The first thing to realize is that, as far as the numbers go, there is no difference between soldiers lost and soldiers left behind. So we can reduce the castle properties to soldiers lost and required.

The second thing to realize is that if you go down a branch of the tree, you must complete the whole branch for returning. This allows us to reduce the entire branch to a single "mega castle" with aggregate soldiers required and lost.

So, assuming we can compute the costs of branches, we're left with two problems: where to start, and how to choose which branch to descend first. I'm just going to brute force the start position, but it might be possible to do better. Choosing which branch to descend is a bit harder. The number of soldiers of lost is trivial, but the number required is not. There are n! possibilities, so we can't just try them all.

Instead of thinking about how many soldiers are lost/required at each castle, I'm going to go backwards. Start with 0 soldiers, and add them when you attack a castle, ensuring we end up with at least the required amount. There are two cases: either there is a castle which we meet the requirement for, or there is not. If there is, (un)do that castle (this is optimal, because we used the minimum number of soldiers). If there isn't, add an additional soldier and try again (this is optimal, because we *must* add a soldier to continue). Now it should become obvious: we want to (un)do castle with requirements closest to the number lost first. Just sort by (required minus lost) and that's your order.

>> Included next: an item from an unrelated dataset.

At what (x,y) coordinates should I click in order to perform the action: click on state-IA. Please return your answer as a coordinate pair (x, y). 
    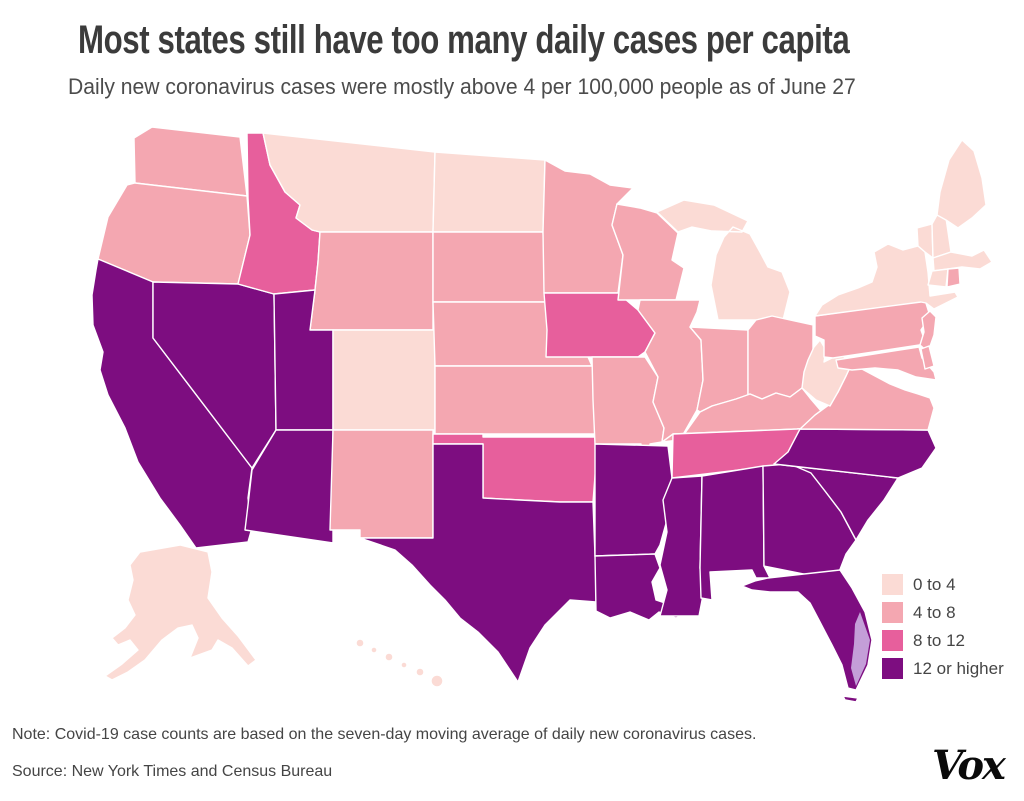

So the final algorithm looks like this:

- Brute force the starting point
- Recursively reduce branches into aggregate castles (memoize this result, for the other starting points)
- Visit branches in descending (required minus lost) order.

The running time is O(n * c^2 * lg(c)), where n is the number of castles and c is the maximum connectivity of any single castle. This worse because there are at most n*c 'branches', and a node takes at most c*lg(c) time to evaluate after its branches have been evaluated. [The branches and nodes are computed at most once thanks to memoization]

I think it's possible to do better, but I'm not sure how.